• What needs to be done
Rewrite the lines starting at the one containing "Locate an element on the screen. The" and ending at the one containing "is (1387, 640).", changing "screenshot" to "screen capture" and keeping everything else the same. Leave the pictures out of your answer.

• Exercise material
◆ ◆ ◆ ◆ ◆
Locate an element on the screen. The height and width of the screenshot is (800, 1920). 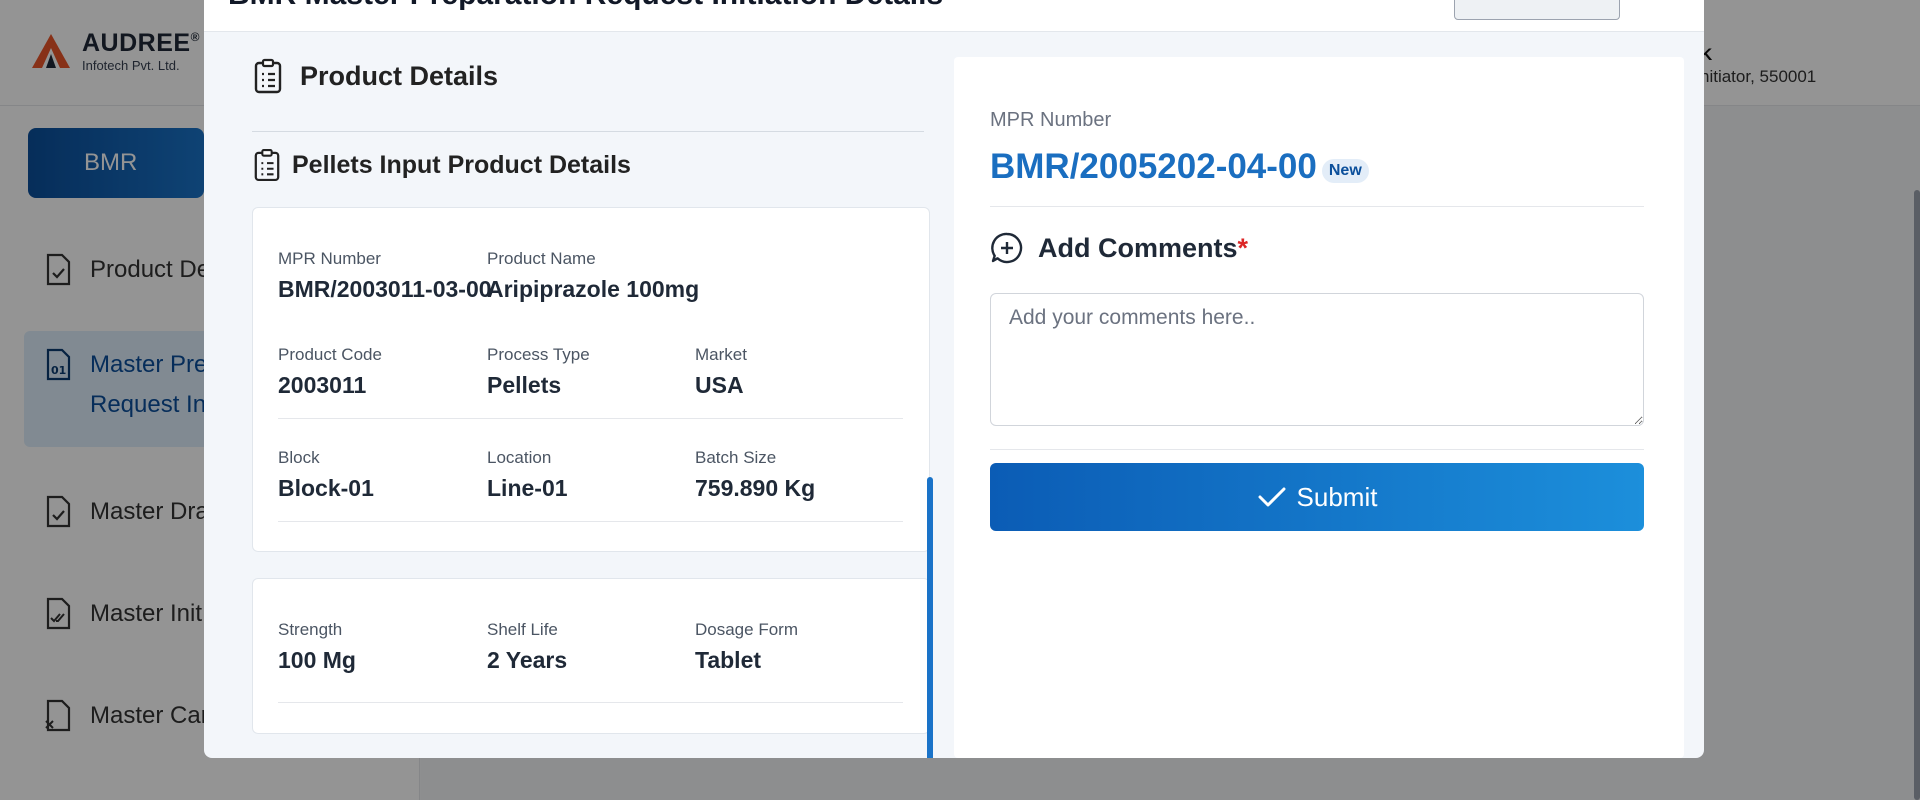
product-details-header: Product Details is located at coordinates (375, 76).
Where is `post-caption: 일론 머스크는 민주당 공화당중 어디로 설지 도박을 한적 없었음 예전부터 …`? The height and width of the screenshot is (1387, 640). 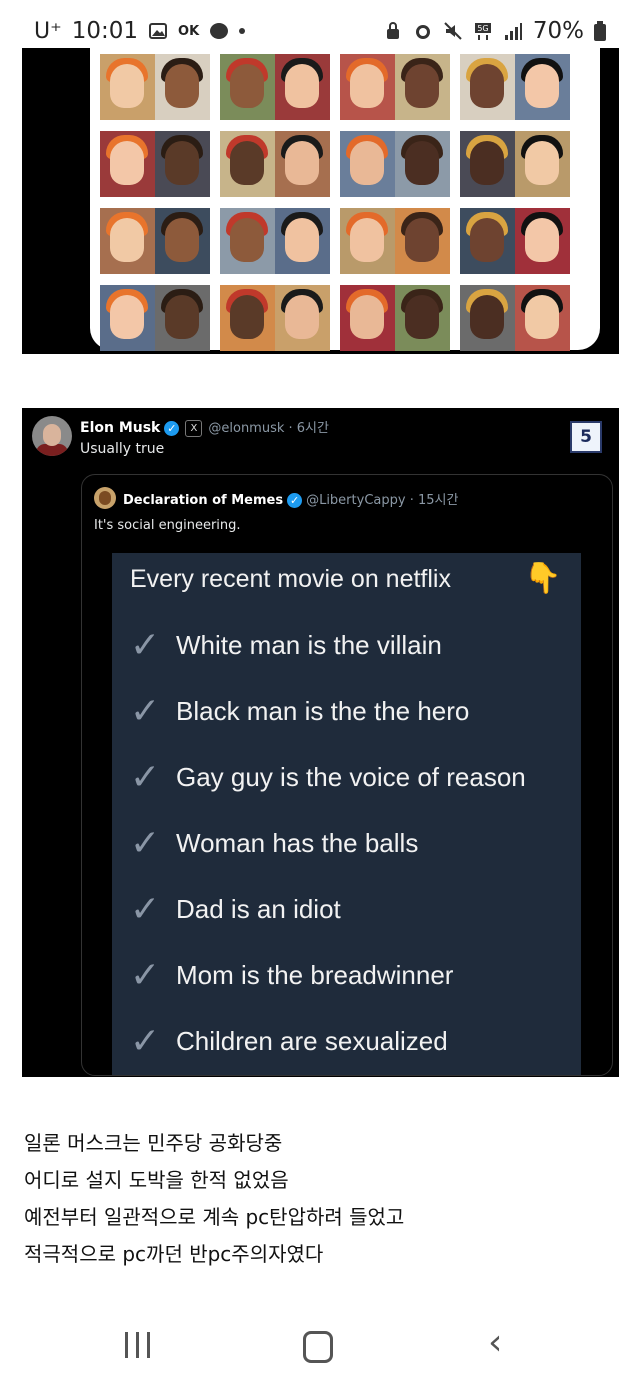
◆ ◆ ◆ ◆ ◆
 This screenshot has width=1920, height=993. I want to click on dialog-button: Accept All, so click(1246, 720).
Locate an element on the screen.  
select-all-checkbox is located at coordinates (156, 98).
◆ ◆ ◆ ◆ ◆
• Worked solution
Locate an element on the screen. The height and width of the screen capture is (800, 1920). 
product-details-header: Product Details is located at coordinates (375, 76).
Where is `post-caption: 일론 머스크는 민주당 공화당중 어디로 설지 도박을 한적 없었음 예전부터 …`? The height and width of the screen capture is (1387, 640). 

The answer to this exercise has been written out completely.